Under the terms of the agreement, Zealand will receive an upfront payment of DKK 25 million and is eligible to receive up to DKK 45 million in near-term development, regulatory and manufacturing-based milestones. Zealand is also eligible to receive up to DKK 220 million in sales-based milestones and tiered royalties ranging from high single-digit to low double-digit percentages on worldwide net sales of ZEGALOGUE to be marketed by Novo Nordisk.

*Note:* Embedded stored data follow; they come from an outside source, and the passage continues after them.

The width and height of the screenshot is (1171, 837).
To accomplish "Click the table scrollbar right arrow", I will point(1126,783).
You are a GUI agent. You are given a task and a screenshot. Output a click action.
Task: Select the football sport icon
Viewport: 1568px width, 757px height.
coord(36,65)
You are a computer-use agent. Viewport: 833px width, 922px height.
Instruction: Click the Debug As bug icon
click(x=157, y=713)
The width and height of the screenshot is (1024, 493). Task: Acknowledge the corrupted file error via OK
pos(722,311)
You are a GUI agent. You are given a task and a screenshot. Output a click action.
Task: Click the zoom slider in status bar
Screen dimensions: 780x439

Zealand will be responsible for certain planned regulatory, development and manufacturing activities to support further development and approval outside of the U.S.
"We are extremely pleased to partner with Novo Nordisk, a global leader in diabetes, to bring Zegalogue to many more patients around the world," said Adam Steensberg, MD, Chief Executive Officer of Zealand Pharma. "This agreement is another important step in our strategy to establish commercial partnerships as we create and develop innovative next generation peptide therapeutics."
"Although modern diabetes therapy has significantly reduced the occurrence of very low blood sugar levels, or hypoglycemia, for people with diabetes it remains feared and potentially serious," said Camilla Sylvest, Executive Vice President at Novo Nordisk. "As a world leader in diabetes care, we aim to provide convenient and simple to use solutions for people with diabetes experiencing severe hypoglycemic episodes. We are therefore excited to add Zegalogue to our portfolio of therapies."
Zealand will retain all non-licensed intellectual property rights to the company’s other dasiglucagon development programs. Today’s news does not impact Zealand’s Financial Guidance for 2022 as reiterated in the company’s Interim Report for the second quarter and first half of 2022 announced on August 11, 2022.
About Zegalogue
Zegalogue (dasiglucagon) injection was approved by the U.S. FDA on March 22, 2021 for the treatment of severe hypoglycemia in people with diabetes. Zegalogue is available in both an auto injector and a prefilled syringe for patients with diabetes age 6 or older. The approval was based on results from three pivotal trials in adults and children with diabetes, showing a median time to blood glucose recovery from severe hypoglycemia of 10 minutes following injection of 0.6 mg/0.6 mL of Zegalogue. In these Phase 3 trial results the most common adverse events reported (≥2%) were nausea, vomiting, headache, diarrhea, and injection site pain in adults; and nausea, vomiting, headache and injection site pain in pediatric patients.
Zegalogue launched in the U.S. in late June 2021.